Esta rigidez nominal frente a la reducción —disculpen, a veces la jerga es útil para especificar un concepto en particular— es, probablemente, la razón de que Estados Unidos no haya vivido una deflación real, aun cuando la economía se encuentra deprimida. Hay trabajadores que aún están logrando aumentos de sueldo, por una variedad de razones; y son relativamente pocos los que están viendo reducciones reales de su salario. Por ello, el nivel general de los salarios aún sigue ascendiendo lentamente, pese al enorme desempleo; y esto, a su vez, contribuye a que los precios generales también sigan ascendiendo lentamente.

Esto no representa ningún problema para Estados Unidos. Al contrario, lo último que necesitamos, en este momento, es un descenso general de los salarios, que exacerbaría el problema de la deflación por deuda. Pero, como veremos en el próximo capítulo, supone una dificultad grave para algunas naciones europeas, que necesitan —como el aire que respiran— rebajar sus salarios en comparación con los que se pagan en Alemania. Es un problema terrible; pero un problema que resultaría considerablemente menos terrible si Europa tuviera una inflación del 3 o el 4 por 100, y no el 1 por 100 que los mercados esperan que predomine en los años venideros. Muy pronto volveré sobre esta cuestión.

Bien, el lector quizá se pregunte ahora por qué ansiar esa inflación más alta. Para responder a esto recordemos que la doctrina de la inflación «inmaculada» no tiene sentido: sin explosión económica, no hay inflación. Y ¿cómo podemos lograr ese auge?

Pues bien, para lograr ese objetivo necesitamos combinar un estímulo fiscal fuerte con políticas de apoyo tanto de la Reserva Federal como de las entidades similares de otros países. Llegaremos a este punto más adelante.
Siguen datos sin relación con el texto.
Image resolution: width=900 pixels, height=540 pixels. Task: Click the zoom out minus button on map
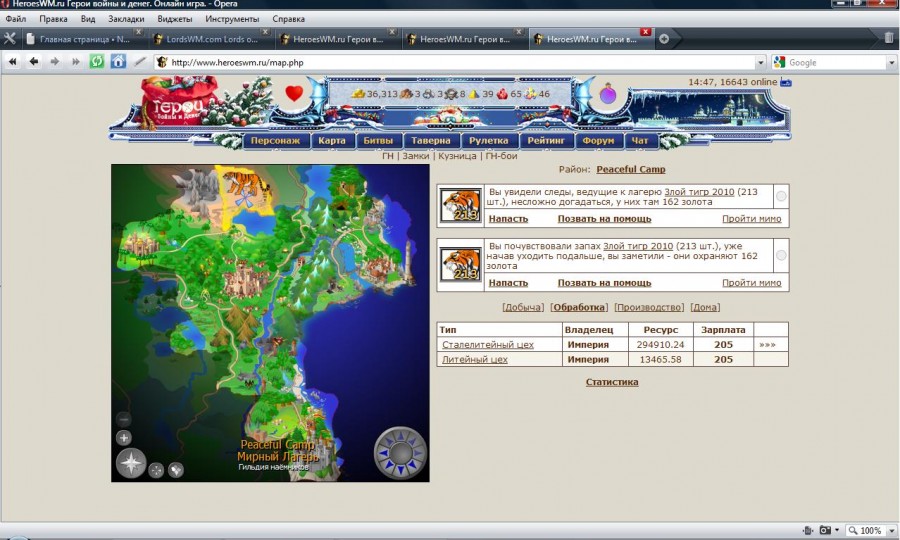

Ahora resumamos dónde nos encontramos. Durante los últimos años, hemos estado sometidos a una serie de avertencias alarmistas sobre el peligro de la inflación. Sin embargo, para los que entendían la naturaleza de la depresión en que nos hallamos, estaba claro que estas alertas eran del todo erróneas; y, desde luego, el supuesto estallido inflacionario sigue sin llegar. La realidad es que la inflación, de hecho, es demasiado baja; y en Europa, adonde vamos acto seguido, esto forma parte de una situación extremadamente dificultosa.